- Exercise details: Copy out the lines of the material below verbatim, from the line that contains "Where should I click to: Expand" through the line that contains "Looking at the screenshot, I should coord(311,509).", both included.

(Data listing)
((
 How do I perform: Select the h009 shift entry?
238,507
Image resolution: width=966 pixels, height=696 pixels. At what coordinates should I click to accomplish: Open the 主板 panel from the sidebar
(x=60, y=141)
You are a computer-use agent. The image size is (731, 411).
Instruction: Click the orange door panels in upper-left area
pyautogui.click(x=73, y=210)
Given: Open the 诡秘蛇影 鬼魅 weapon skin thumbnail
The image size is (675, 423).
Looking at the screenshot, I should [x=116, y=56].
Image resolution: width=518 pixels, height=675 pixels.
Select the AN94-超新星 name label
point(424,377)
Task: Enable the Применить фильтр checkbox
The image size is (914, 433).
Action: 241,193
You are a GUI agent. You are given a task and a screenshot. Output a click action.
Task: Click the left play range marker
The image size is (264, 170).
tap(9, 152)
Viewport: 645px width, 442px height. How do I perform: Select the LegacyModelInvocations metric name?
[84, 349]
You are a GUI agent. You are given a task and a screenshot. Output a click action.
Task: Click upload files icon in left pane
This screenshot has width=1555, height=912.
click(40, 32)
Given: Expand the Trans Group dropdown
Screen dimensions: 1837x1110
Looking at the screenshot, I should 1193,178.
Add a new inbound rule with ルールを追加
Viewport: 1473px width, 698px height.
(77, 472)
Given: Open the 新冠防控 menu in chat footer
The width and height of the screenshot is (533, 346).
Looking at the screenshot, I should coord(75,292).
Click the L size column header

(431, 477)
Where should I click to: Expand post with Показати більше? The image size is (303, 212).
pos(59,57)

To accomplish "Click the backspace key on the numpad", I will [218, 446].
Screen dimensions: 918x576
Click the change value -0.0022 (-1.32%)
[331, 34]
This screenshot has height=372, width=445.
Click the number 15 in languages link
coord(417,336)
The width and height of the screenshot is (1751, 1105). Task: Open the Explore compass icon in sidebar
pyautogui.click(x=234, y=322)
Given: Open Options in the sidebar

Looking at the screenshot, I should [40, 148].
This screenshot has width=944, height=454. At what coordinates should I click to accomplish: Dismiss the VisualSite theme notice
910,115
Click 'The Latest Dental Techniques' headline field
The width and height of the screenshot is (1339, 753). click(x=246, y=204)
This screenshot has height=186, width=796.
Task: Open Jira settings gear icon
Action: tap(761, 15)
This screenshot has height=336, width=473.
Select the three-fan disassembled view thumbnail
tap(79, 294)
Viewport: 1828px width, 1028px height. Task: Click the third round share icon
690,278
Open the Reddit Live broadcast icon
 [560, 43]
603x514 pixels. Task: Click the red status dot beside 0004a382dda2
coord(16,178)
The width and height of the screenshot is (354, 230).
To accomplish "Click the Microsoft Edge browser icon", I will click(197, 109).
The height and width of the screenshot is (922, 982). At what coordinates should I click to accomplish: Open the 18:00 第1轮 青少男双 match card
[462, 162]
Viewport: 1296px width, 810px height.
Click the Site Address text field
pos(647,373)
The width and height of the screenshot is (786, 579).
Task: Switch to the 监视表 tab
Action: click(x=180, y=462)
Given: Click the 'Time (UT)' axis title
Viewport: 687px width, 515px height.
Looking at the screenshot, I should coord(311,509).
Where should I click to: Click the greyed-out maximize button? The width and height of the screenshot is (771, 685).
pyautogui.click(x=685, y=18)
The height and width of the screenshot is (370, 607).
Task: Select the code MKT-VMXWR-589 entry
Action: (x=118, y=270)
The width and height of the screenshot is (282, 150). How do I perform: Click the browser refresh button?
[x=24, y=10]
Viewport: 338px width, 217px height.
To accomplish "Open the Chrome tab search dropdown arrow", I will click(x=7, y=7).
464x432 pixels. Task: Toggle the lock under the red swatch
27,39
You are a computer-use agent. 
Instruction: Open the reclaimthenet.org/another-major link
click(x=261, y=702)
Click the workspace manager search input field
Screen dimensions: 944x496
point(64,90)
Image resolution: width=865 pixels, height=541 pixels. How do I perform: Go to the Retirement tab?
))
- Finished task:
Where should I click to: Expand post with Показати більше? The image size is (303, 212).
pos(59,57)

To accomplish "Click the backspace key on the numpad", I will [218, 446].
Screen dimensions: 918x576
Click the change value -0.0022 (-1.32%)
[331, 34]
This screenshot has height=372, width=445.
Click the number 15 in languages link
coord(417,336)
The width and height of the screenshot is (1751, 1105). Task: Open the Explore compass icon in sidebar
pyautogui.click(x=234, y=322)
Given: Open Options in the sidebar

Looking at the screenshot, I should [40, 148].
This screenshot has width=944, height=454. At what coordinates should I click to accomplish: Dismiss the VisualSite theme notice
910,115
Click 'The Latest Dental Techniques' headline field
The width and height of the screenshot is (1339, 753). click(x=246, y=204)
This screenshot has height=186, width=796.
Task: Open Jira settings gear icon
Action: tap(761, 15)
This screenshot has height=336, width=473.
Select the three-fan disassembled view thumbnail
tap(79, 294)
Viewport: 1828px width, 1028px height. Task: Click the third round share icon
690,278
Open the Reddit Live broadcast icon
 [560, 43]
603x514 pixels. Task: Click the red status dot beside 0004a382dda2
coord(16,178)
The width and height of the screenshot is (354, 230).
To accomplish "Click the Microsoft Edge browser icon", I will click(197, 109).
The height and width of the screenshot is (922, 982). At what coordinates should I click to accomplish: Open the 18:00 第1轮 青少男双 match card
[462, 162]
Viewport: 1296px width, 810px height.
Click the Site Address text field
pos(647,373)
The width and height of the screenshot is (786, 579).
Task: Switch to the 监视表 tab
Action: click(x=180, y=462)
Given: Click the 'Time (UT)' axis title
Viewport: 687px width, 515px height.
Looking at the screenshot, I should coord(311,509).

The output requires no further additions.